Answering the following questions will help determine whether and which tillage method should be used to correct compaction:
- Is tillage needed to correct soil compaction?
- Which tillage tool is suited to address the problem?
- What are the best settings to correct soil compaction?
Whether tillage is needed or not depends on the soil type and the severity of compaction. Some coastal plain soils (found in the southeastern U.S.) are known to respond to annual subsoiling with a resulting yield boost, but most other soils do not automatically respond with a yield increase.
On most soil types, the degree of soil compaction should be diagnosed with a penetrometer. The penetrometer is not useful in stony or shaly soils. The severity of compaction also needs to be assessed visually (for example, do you see ruts?) And by analyzing field traffic history:
- If field traffic has been limited to dry soil conditions, tillage is probably not needed to alleviate compaction.
- If field traffic has occurred while an area was at field capacity, the area of the field impacted needs to be assessed.
- If less than 50 percent of the field was impacted by tires or tracks and there are no deep ruts, it probably does not pay to do tillage.
- If more than 50 percent of the field was impacted, however, it may be beneficial to do tillage to alleviate compaction.

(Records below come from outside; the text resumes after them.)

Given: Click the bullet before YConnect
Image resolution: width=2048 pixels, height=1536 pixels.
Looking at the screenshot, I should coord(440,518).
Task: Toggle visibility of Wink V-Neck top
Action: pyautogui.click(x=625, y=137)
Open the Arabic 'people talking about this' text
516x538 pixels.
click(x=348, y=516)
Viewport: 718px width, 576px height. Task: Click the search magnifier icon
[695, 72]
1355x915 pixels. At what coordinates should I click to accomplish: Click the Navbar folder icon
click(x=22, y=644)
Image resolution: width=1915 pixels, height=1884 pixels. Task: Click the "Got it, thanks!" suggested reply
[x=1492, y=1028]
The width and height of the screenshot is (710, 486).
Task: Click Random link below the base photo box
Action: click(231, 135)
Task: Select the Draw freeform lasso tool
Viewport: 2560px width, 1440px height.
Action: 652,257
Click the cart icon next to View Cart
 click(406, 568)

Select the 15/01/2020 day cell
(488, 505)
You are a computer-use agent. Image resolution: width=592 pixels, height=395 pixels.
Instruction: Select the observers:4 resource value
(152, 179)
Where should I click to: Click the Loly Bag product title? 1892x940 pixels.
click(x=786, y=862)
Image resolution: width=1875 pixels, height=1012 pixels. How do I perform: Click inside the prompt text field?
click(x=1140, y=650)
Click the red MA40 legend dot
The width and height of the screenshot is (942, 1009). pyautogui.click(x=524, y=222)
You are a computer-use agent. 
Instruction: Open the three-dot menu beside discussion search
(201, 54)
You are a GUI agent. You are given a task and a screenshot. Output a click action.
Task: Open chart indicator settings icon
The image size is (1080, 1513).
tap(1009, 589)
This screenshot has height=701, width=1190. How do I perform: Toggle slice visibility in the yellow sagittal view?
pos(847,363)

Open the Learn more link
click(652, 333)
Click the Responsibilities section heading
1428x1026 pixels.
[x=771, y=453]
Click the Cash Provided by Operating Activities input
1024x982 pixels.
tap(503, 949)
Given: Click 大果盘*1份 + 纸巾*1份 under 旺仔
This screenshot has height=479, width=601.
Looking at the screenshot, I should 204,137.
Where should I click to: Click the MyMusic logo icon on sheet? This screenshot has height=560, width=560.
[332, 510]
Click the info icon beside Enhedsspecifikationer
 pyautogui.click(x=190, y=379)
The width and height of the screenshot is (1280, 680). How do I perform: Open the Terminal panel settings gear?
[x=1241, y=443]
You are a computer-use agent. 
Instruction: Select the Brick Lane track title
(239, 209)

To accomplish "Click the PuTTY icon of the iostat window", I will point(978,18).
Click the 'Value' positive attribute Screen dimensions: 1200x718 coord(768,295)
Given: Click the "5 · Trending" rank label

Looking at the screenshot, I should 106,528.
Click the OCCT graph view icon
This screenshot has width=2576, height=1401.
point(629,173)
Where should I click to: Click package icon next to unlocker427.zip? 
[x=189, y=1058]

- If large stones are present, it may not be beneficial to do tillage because equipment may break and many stones may have to be removed after the tillage operation.
- It may be possible to limit tillage to high-traffic areas such as field borders.
If the diagnosis has determined that tillage is justified, it becomes necessary to select the best tillage tool to ameliorate compaction. Leaving 30 percent residue cover after planting is recommended to reduce erosion and increase soil quality, so the tillage tool selected should not reduce residue cover below this level.
The moldboard plow is not recommended for ameliorating soil compaction because it buries most residue and can actually lead to the formation of a plow pan. Chisel plows are better suited than moldboard plows for alleviating compaction if they can penetrate the compacted soil, but the tension springs on the chisel plows are often not heavy enough to penetrate the compacted layer. In this situation, subsoilers are often used.
Traditional subsoiler shanks are heavy, wide, and have curved shanks and large points. These subsoilers were designed to cause maximum fracturing and disturbance of the soil. At the same time, however, they bury most residue and leave a rough surface that necessitates secondary tillage. Clearly, residue conservation and reduction of secondary tillage were not considerations at the time these subsoilers were designed.
Modern subsoilers are designed differently. They usually have narrow shanks, coulters to cut through residue in front of the shank, and some type of attachment to leave the soil in a condition that is ready to be planted. These subsoilers leave most residues at the soil surface and do not create much surface disturbance. They vary in subsoil disturbance according to their design.
Cover crops are increasingly used to correct compaction. These cover crops are planted in the fall and grow when soil moisture contents are high and soil is easy to penetrate. Some cover crops have a taproot that can create channels into the subsoil. Other cover crops have a massive, fine root system that intermeshes with soil particles, stabilizing aggregation and creating many small channels. Roots of summer crops can take advantage of the channels created by the cover crop roots at a time when soil moisture content is typically lower than in the winter. More research is needed to further substantiate the benefits of cover crops for soil compaction alleviation and to enable better recommendations for cover crop selection and management for this purpose.